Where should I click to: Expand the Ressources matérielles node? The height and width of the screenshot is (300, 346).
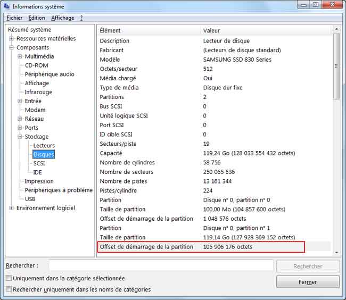[12, 39]
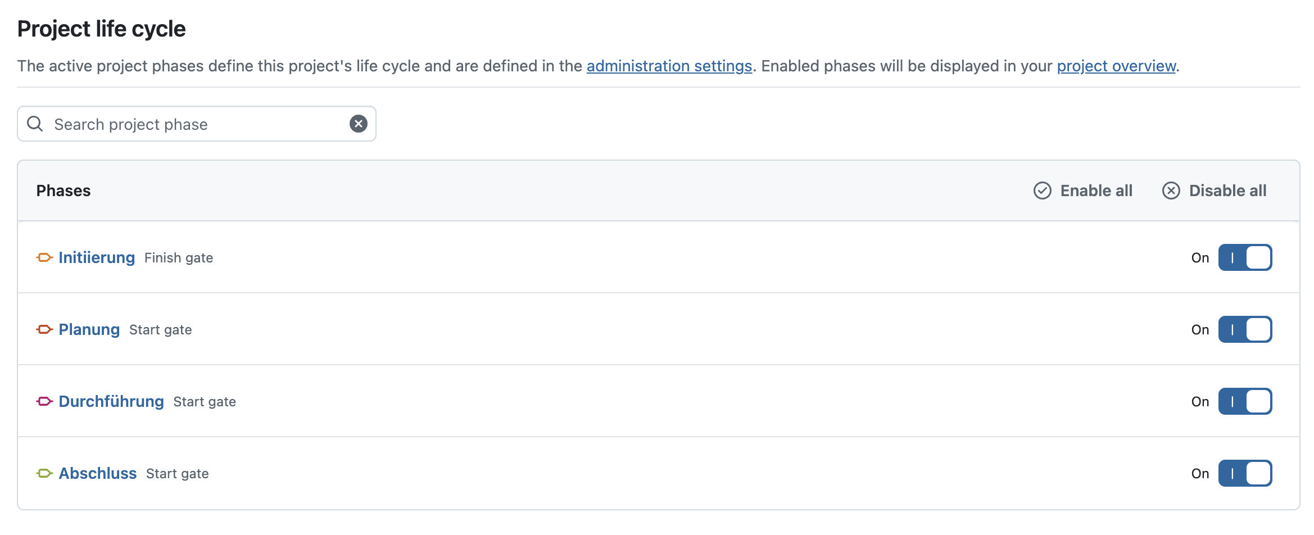Click the green gate icon beside Abschluss
The width and height of the screenshot is (1314, 535).
point(45,473)

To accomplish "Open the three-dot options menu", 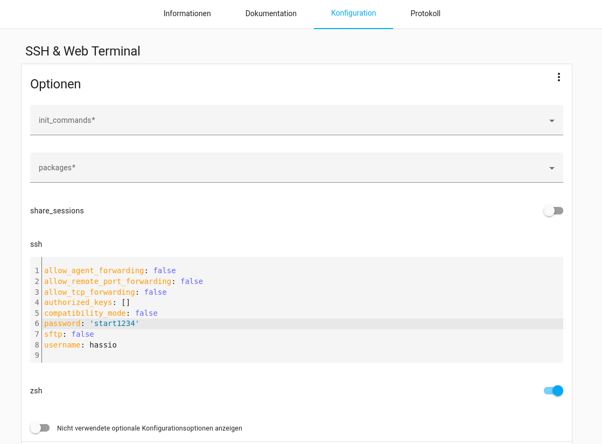I will point(558,77).
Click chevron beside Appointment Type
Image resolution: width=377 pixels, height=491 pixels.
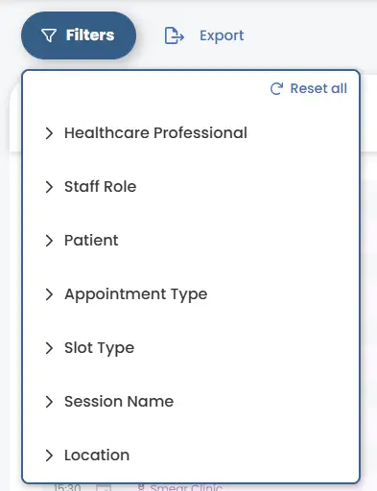(x=49, y=294)
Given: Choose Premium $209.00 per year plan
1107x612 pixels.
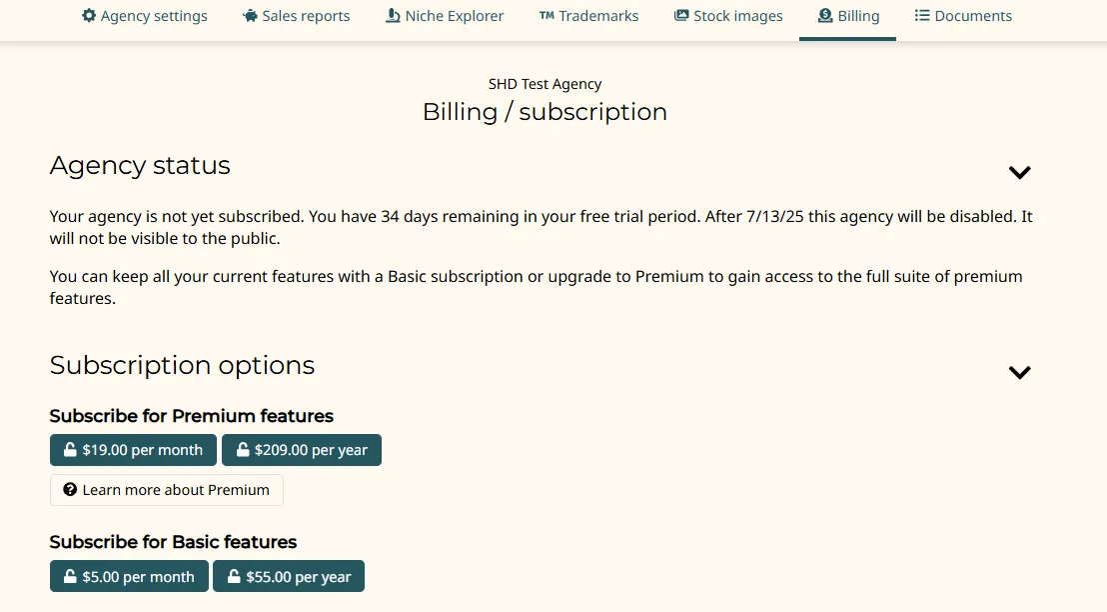Looking at the screenshot, I should coord(302,450).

○ ○ ○ ○ ○ ○ ○

**What the task asks**
Write out the records word for word, starting with the line that contains "Click chevron beside Appointment Type" and continuing through the end of the records, with both ends included. Leave the pictures out of your answer.

**Answer for this exercise**
Click chevron beside Appointment Type
Image resolution: width=377 pixels, height=491 pixels.
(x=49, y=294)
Given: Choose Premium $209.00 per year plan
1107x612 pixels.
Looking at the screenshot, I should coord(302,450).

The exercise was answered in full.